Литмир - Электронная Библиотека

Я был знаком с Екатериной Ивановной: в 60-е годы она приходила в редакцию «Известий», просила помочь в организации музея Михаила Ивановича, но никогда не говорила о пережитом.

По-иному вела себя Полина Семеновна Молотова. После выхода из тюрьмы встретила как-то меня с женой на улице Грановского. Громко, с вызовом прославляла Сталина. Трудно было поверить в ее искренность. Видно, и после смерти вождя в ней крепко держался запас страха. И таких, как она, было немало.

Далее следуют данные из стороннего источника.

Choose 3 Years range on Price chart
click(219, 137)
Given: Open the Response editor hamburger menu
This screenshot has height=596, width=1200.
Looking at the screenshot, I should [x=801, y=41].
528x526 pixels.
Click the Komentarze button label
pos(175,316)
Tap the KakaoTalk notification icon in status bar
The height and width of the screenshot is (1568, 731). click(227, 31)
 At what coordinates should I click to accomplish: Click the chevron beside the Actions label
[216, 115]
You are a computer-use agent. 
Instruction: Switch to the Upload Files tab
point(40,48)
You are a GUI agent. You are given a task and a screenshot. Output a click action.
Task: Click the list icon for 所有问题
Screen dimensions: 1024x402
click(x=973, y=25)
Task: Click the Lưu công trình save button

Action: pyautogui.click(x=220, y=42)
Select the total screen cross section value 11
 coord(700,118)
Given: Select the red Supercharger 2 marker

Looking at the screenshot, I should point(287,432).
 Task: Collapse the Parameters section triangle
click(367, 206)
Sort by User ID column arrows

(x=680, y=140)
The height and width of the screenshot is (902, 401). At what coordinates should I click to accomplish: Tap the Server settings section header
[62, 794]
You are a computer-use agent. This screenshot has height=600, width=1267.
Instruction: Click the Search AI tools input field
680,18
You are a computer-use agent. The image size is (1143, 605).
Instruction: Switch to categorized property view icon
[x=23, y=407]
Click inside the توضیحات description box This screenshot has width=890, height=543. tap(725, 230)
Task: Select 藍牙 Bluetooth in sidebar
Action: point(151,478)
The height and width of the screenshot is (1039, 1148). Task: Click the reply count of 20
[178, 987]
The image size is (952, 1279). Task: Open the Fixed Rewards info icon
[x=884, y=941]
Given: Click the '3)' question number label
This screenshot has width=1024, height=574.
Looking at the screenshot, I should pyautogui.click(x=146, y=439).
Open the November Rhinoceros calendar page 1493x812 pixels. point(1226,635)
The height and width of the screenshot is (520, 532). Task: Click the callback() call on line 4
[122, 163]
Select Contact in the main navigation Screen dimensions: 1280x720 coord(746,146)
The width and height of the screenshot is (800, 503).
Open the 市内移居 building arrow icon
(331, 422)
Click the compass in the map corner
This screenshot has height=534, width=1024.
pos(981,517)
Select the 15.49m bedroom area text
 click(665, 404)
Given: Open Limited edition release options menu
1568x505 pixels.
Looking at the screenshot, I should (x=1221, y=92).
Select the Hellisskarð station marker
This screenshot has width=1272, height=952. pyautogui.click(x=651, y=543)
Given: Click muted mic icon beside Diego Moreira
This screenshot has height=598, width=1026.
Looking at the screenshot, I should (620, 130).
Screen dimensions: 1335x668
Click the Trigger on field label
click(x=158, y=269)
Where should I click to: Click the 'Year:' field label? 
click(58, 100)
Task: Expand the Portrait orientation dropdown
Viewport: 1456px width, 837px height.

В 1936 году мужественный латышский коммунист, работавший в Москве в Коминтерне, Ян Эдуардович Калнберзин был нелегально переправлен в Латвию: ему поручалось возглавить партийное подполье. В условиях жесточайшего террора он занимался организацией партийных ячеек. В 1939 году его схватили. Много месяцев томился он в одиночке, ожидая последнего часа. Через год после отъезда Яна Эдуардовича в Латвию арестовали его жену, Илгу Петровну. Спустя два года она погибла в «Бутырках». Осталось трое маленьких детей. Старшей, Рите, шел 9-й год, Роберту — 7-й, Илге исполнилось полтора. Их отправили в детские дома; Рита едва выплакала брата, упросила послать вместе с ней, а куда отвезли младшую, им не сказали. Отец ничего не знал о судьбе семьи.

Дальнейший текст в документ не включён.